Text section:
****************
We have been partnering with our DBAs to get our transactional ODS transformed into a proper DDW so that we could create better efficiencies on the front end with our reporting application (Tableau).
We previously had 100s of custom extracts running, each supporting a 1 or 2 report workbook answering very specific questions. What we saw, was the opportunity to better organize our data on the back end, so that we could have proper fact tables and dimensions to be able to allow our end users to ask 100s of questions to 4 or 5 workbooks - leveraging the power of parameters, hierarchies, and the like.
Our challenge -- now that we have our star schemas built, Tableau doesn't appear to be able to handle them. This puzzles me, because I have to imagine that these are small beasts compared to what other organizations might be tackling. We have tried multiple approaches:
1) Create a published data source on Tableau Server for the full star schema -- We wanted to go this approach so we could also build out standardized metadata and publish the data source for our 'power users' to leverage; this would allow for broader use and adoption, with a semblance of control of definitions and measures. Our first effort, on our primary concept, but relatively small data set, yielded an extract of 200GB. The extract would complete on our local laptops (after about 2hrs), but when we scheduled on the server, they would never finish.
****************
Information provided:

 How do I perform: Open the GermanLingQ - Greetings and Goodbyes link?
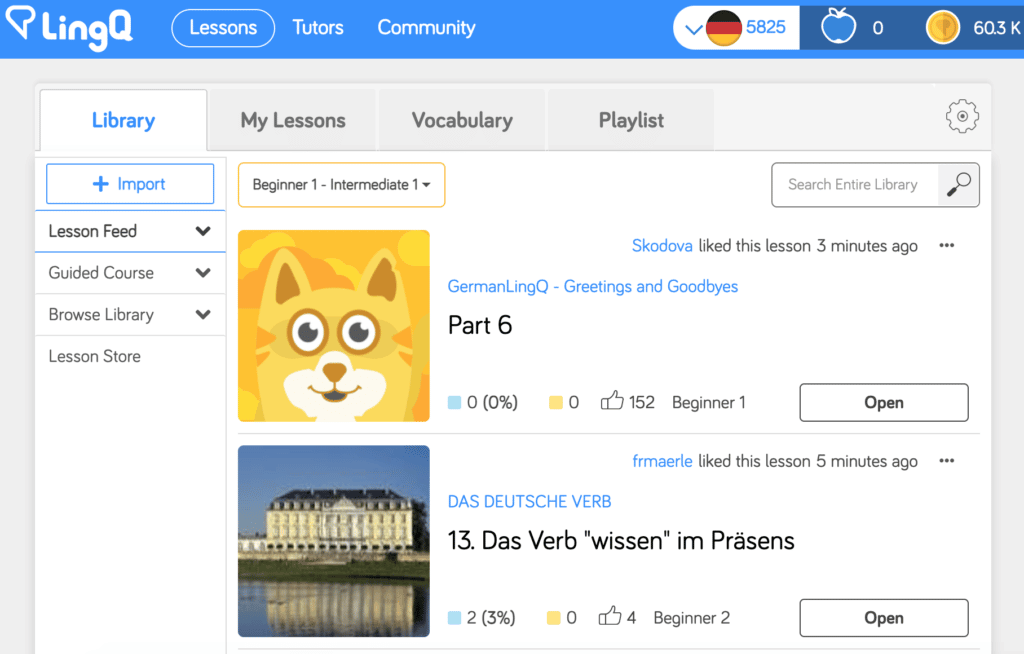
****************
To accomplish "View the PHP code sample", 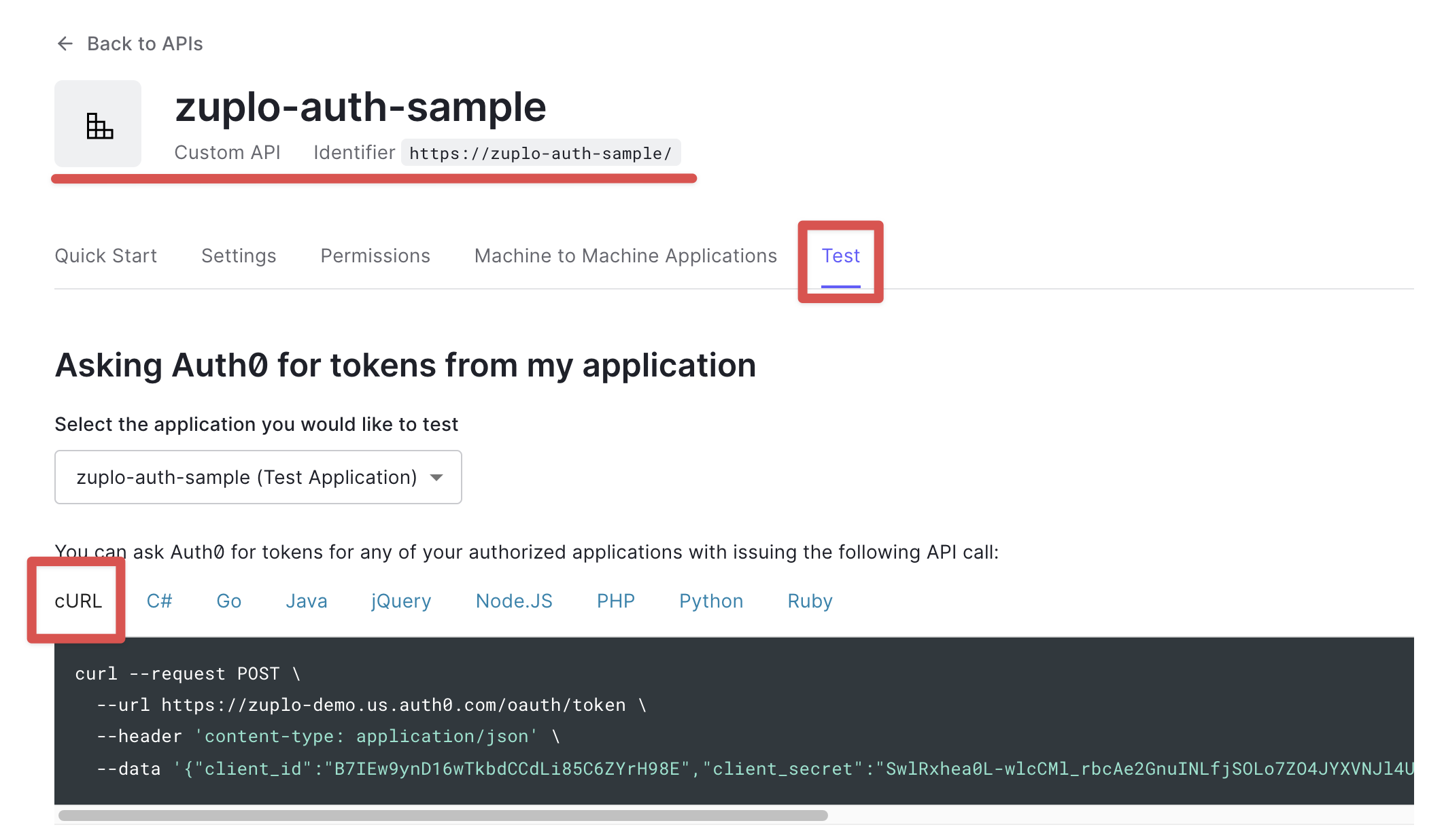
****************
The problem:
Using the text about building star schemas for Tableau, answer the following:
(a) Which reporting application does the team use?
(b) To how many workbooks did the team want end users to be able to put their questions?
(c) What size was the extract from the first effort on the published data source?

Response:
(a) Tableau.
(b) 4 or 5 workbooks.
(c) 200GB.